4- O que aconteceu depois de Becca ter chegado à Terra? Como se criou toda esta mística em volta da sua imagem?
5- Como é que há inúmeras pessoas com o sangue preto? Becca injectou em várias grounders, tornando-se uma característica genética?

Balanço Final:
1- Passamos a perceber o que representam as pinturas rupestres, com a chegada de Becca à Terra.
2- É também curioso que quando sai da nave e diz às pessoas que aparecem “Estou aqui para ajudar!”, no fato que tem vestido está escrito “Comandante”, a designação usada para quem mais manda, entre os Grounders.
3- Os produtores de The 100, terem escolhido o episódio que se desenrola no “Dia da Ascensão” para explicar o “Porquê?” dos comandantes, foi outro pormenor muito bem pensado, e pormenor a pormenor, esta série vai ficando cada vez mais monstruosa!
4- Titus passa de conselheiro rasco a “Sensei” Mestre em 2 episódios, foi uma evolução astronómica, que deixa as expectativas em altas para com a personagem.

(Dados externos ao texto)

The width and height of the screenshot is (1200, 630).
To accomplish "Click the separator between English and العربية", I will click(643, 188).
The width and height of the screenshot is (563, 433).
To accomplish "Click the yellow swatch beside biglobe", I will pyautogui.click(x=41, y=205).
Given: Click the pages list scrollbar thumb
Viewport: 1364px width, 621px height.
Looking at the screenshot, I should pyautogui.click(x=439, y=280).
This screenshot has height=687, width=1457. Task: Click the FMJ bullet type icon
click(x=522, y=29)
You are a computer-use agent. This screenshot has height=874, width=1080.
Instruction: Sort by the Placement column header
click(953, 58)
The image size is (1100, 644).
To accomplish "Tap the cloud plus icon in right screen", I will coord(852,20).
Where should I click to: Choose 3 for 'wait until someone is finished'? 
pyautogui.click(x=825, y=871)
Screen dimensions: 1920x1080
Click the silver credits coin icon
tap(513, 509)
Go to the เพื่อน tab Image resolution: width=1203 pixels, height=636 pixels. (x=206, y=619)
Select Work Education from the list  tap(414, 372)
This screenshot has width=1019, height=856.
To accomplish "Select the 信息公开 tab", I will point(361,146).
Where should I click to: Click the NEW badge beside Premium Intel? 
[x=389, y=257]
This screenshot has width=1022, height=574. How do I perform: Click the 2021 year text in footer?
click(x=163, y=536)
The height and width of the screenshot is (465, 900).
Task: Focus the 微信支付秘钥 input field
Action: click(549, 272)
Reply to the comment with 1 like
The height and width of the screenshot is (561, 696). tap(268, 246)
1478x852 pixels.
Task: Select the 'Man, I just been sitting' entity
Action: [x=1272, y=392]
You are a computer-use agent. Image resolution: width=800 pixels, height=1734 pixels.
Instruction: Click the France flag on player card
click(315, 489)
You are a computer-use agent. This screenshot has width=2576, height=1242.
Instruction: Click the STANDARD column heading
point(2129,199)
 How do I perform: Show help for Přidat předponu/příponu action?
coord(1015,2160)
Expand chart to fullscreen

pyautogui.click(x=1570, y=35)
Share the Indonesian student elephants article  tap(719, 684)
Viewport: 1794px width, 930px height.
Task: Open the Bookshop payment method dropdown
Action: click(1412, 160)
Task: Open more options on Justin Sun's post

5- O desenvolvimento do episódio com a dança entre o passado e o presente que une 2 histórias, até então sem grande ligação em The 100, foi uma manobra arriscada, mas funcionou lindamente, quase ao nível “Memento”.

O facto deste episódio ter sido tão interessante e revelador, quase nos fez esquecer o quão sortudo é Murphy, (provavelmente o mais sortudo à face da terra), com as suas 100 vidas. A verdade é que no mesmo episódio conseguiu estar preso, escapar, andar à porrada, ser estrangulado, dar uma aula de história, quase levar um tiro, ir a um funeral e perceber que o mundo ainda é mais estranho do que pensava.
Mais um dia em “As Aventuras de Murphy”.